## Tasks to carry out
1: From the passage about Barry and the lottery scam, reproduce word for word the part starting with "Barry, who worked" and going on through "an official draw.".
2: Write the next part of the passage about Barry and the Spanish lottery scam, beginning right after its final sentence.

## Selected excerpt
============================================================

Barry, who worked for 40 years as a nurse, first entered the medical profession as an Operating Theatre Technician in the Royal Army Medical Corps. Following a serious motorcycle accident, Barry retired early and was then confronted with the loss of his wife. After hearing of a chance to take part in a Spanish lottery, Barry entered, and sadly lost £3,000 to a scam pertaining to be an official draw.
Now a Mail Marshal for Friends Against Scams, Barry talked at Bournemouth University’s parliamentary reception combatting cyber scams and financial fraud targeting vulnerable adults in Westminster: “It’s really great that our work has got this far – we now need to get MP’s behind it too. When people hear what I’m about to say, they’ll understand why we need to go after scammers.
“The problem is that scams come from all over the world, so they are hard to find and it’s getting harder and harder to get rid of them.

============================================================

## Record extracts

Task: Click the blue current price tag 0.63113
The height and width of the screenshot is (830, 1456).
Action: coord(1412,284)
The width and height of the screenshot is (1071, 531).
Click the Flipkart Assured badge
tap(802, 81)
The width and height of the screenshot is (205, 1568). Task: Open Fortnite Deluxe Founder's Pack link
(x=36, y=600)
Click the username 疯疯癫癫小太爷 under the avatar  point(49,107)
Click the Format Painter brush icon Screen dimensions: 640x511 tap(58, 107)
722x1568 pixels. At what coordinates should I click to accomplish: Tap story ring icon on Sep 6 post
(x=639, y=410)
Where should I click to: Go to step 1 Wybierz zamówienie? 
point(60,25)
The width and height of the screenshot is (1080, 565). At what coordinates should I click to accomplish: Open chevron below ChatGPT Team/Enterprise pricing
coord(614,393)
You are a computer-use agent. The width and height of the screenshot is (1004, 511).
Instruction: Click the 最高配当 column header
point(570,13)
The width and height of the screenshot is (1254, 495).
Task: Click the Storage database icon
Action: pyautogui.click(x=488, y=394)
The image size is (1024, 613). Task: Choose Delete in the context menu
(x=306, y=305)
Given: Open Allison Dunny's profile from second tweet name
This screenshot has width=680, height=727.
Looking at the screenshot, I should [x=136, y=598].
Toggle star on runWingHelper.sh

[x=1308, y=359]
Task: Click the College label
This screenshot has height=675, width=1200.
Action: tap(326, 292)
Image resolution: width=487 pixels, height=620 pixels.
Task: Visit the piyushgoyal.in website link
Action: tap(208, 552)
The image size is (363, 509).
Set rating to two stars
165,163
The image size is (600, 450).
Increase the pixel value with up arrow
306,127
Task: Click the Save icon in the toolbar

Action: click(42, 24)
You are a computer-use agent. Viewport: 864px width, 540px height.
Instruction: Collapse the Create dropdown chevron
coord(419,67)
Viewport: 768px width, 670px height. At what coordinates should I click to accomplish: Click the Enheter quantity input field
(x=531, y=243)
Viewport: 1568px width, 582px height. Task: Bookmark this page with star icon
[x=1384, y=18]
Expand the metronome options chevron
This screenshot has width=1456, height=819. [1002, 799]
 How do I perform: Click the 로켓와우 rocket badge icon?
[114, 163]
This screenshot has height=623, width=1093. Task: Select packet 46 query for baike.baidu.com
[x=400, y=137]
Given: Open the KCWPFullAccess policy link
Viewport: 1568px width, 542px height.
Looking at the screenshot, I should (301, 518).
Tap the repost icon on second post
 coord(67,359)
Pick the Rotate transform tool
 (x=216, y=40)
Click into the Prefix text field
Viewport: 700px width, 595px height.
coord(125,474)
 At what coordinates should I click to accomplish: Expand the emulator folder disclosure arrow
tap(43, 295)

============================================================

## Responses to the tasks
1:
Barry, who worked for 40 years as a nurse, first entered the medical profession as an Operating Theatre Technician in the Royal Army Medical Corps. Following a serious motorcycle accident, Barry retired early and was then confronted with the loss of his wife. After hearing of a chance to take part in a Spanish lottery, Barry entered, and sadly lost £3,000 to a scam pertaining to be an official draw.

2:
“I work with Aylesbury Trading Standards, and I’m now a Mail Marshal scanning through post for scams – I’ve already worked to help six people in the area with scam mail. All that it takes is somebody that is slightly confused, or elderly, to be tempted.”
The event, which took place in the Churchill Room of the House of Commons, saw more than 100 leading stakeholders from across the finance and security industries, including representatives from Age UK, City of London Police, the National Trading Standards Scams Team, and the National Centre for Post-Qualifying Social Work (NCPQSW).
Director of the NCPQSW at Bournemouth University, Professor Keith Brown, spoke about the financial and psychological impact of scams, and praised the work of bodies including the National Trading Standards Institute and Burdett Trust, who have enabled further work around the areas of cyber and financial scamming.
Professor Brown also highlighted the impact of vulnerability on the elderly, remembering vividly an occasion when his mother who had dementia, reached out to hold his hand for support, and also went on to exclaim the nature of clairvoyant scams and the way in which emotional connections could be exploited in those targeted by scamming criminals.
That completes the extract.